Many ksoftirqd daemons using 99% of I/O

kristian.kirilov

Well-Known Member
Nov 17, 2016
64
2
48
40
Hello,

after the latest kernel upgrade (i think) there is a lot of ksoftirqd/0,2,3,4 daemons which consuming 99% of disk I/O? I've got this issue with two different servers, different hardware. Does anybody knows more information about that?
 

Attachments

  • ffffffff.jpg
    ffffffff.jpg
    109.2 KB · Views: 28
Hi,

same problem here.

root@proxmox03:~# pveversion -v
proxmox-ve: 5.1-25 (running kernel: 4.13.4-1-pve)
pve-manager: 5.1-35 (running version: 5.1-35/722cc488)
pve-kernel-4.13.4-1-pve: 4.13.4-25
libpve-http-server-perl: 2.0-6
lvm2: 2.02.168-pve6
corosync: 2.4.2-pve3
libqb0: 1.0.1-1
pve-cluster: 5.0-15
qemu-server: 5.0-17
pve-firmware: 2.0-3
libpve-common-perl: 5.0-20
libpve-guest-common-perl: 2.0-13
libpve-access-control: 5.0-7
libpve-storage-perl: 5.0-16
pve-libspice-server1: 0.12.8-3
vncterm: 1.5-2
pve-docs: 5.1-12
pve-qemu-kvm: 2.9.1-2
pve-container: 2.0-17
pve-firewall: 3.0-3
pve-ha-manager: 2.0-3
ksm-control-daemon: 1.2-2
glusterfs-client: 3.8.8-1
lxc-pve: 2.1.0-2
lxcfs: 2.0.7-pve4
criu: 2.11.1-1~bpo90
novnc-pve: 0.6-4
smartmontools: 6.5+svn4324-1
zfsutils-linux: 0.7.2-pve1~bpo90
openvswitch-switch: 2.6.2~pre+git20161223-3
 
Hi,

which Component produce the Interrupts?

Code:
cat /proc/interrupts
 
I don't know exactly but this is the output of interrupts, see these biggest counts
 

Attachments

  • zzzzzzz.jpg
    zzzzzzz.jpg
    360.6 KB · Views: 32
You have very much Interrupts on your ahci.
What storage technology you are using and is your storage under heavy load?
 
On this machine which i show the picture, i'm using local lvm storage, with software raid. Four disks with RAID6, then LVM as LVM thin-pool.

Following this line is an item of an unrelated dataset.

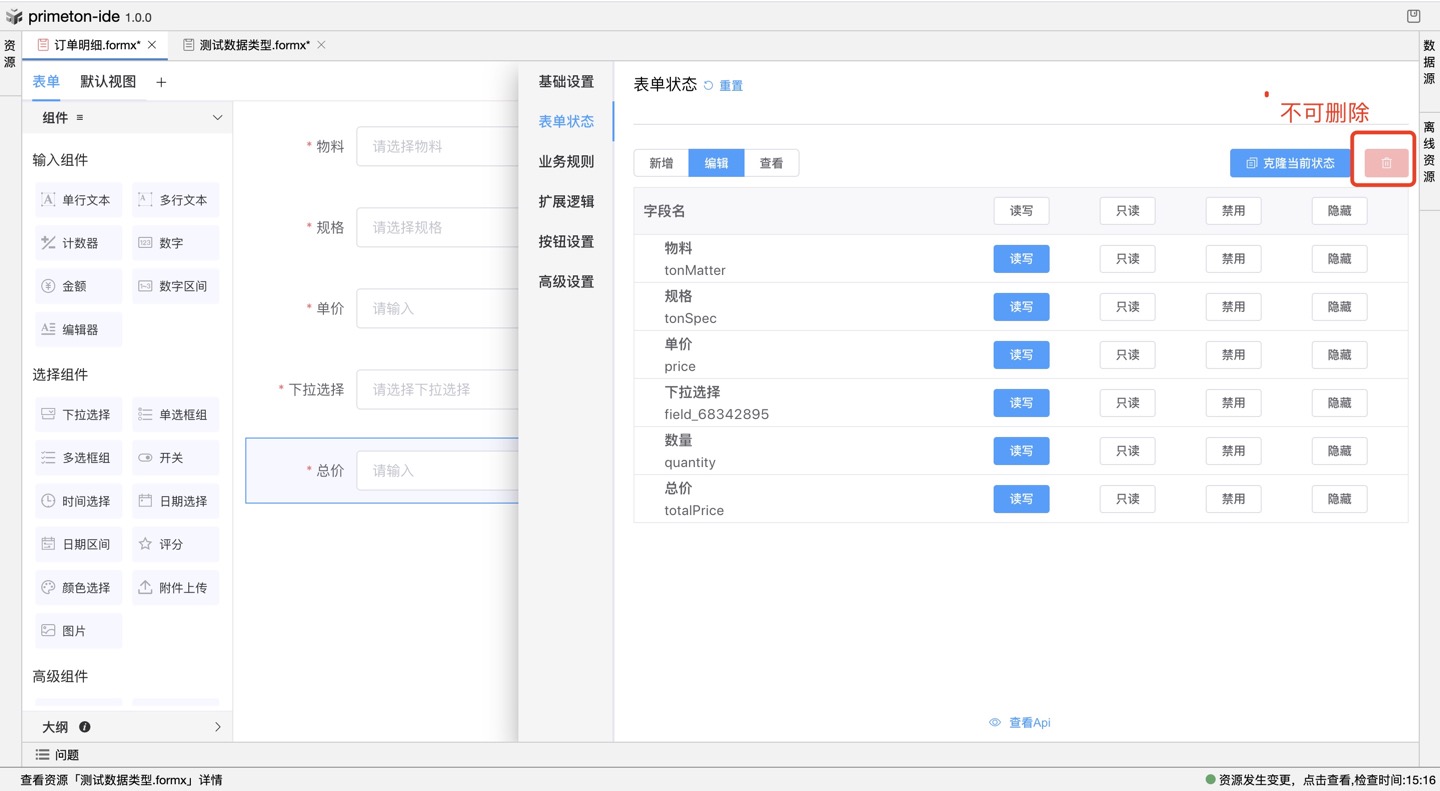Select the 评分 star rating component
This screenshot has width=1440, height=791.
click(x=175, y=544)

But i have this issue with different server, which use different technology: HBA's, shared volume presented by Storage, gfs2, clvmd, pacemaker/corosync.

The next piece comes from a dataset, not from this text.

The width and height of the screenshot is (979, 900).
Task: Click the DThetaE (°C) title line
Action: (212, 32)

I can show the interrupts from other servers, if you want.
 
yes may this brings more information.
 
Here is it.

On these logs, because of much powered server i'm getting softirq only for cpu0, 1, not at all cpu's. But anytime it shows 99%. This actually is not disk io, but interrupts, i don't know why...
 

Attachments

  • sfsfdsdf.txt
    sfsfdsdf.txt
    28.2 KB · Views: 8
  • gdfdfgdg.jpg
    gdfdfgdg.jpg
    81.4 KB · Views: 15
[48719.602582] perf: interrupt took too long (2515 > 2500), lowering kernel.perf_event_max_sample_rate to 79500
[70360.987751] perf: interrupt took too long (3148 > 3143), lowering kernel.perf_event_max_sample_rate to 63500
[105536.021584] perf: interrupt took too long (4027 > 3935), lowering kernel.perf_event_max_sample_rate to 49500
[208735.997048] perf: interrupt took too long (5036 > 5033), lowering kernel.perf_event_max_sample_rate to 39500

What about that? Isn't it related for interrupts? Sorry i don't have deep kernel understanding skills, i'm just guessing. I try to be helpful.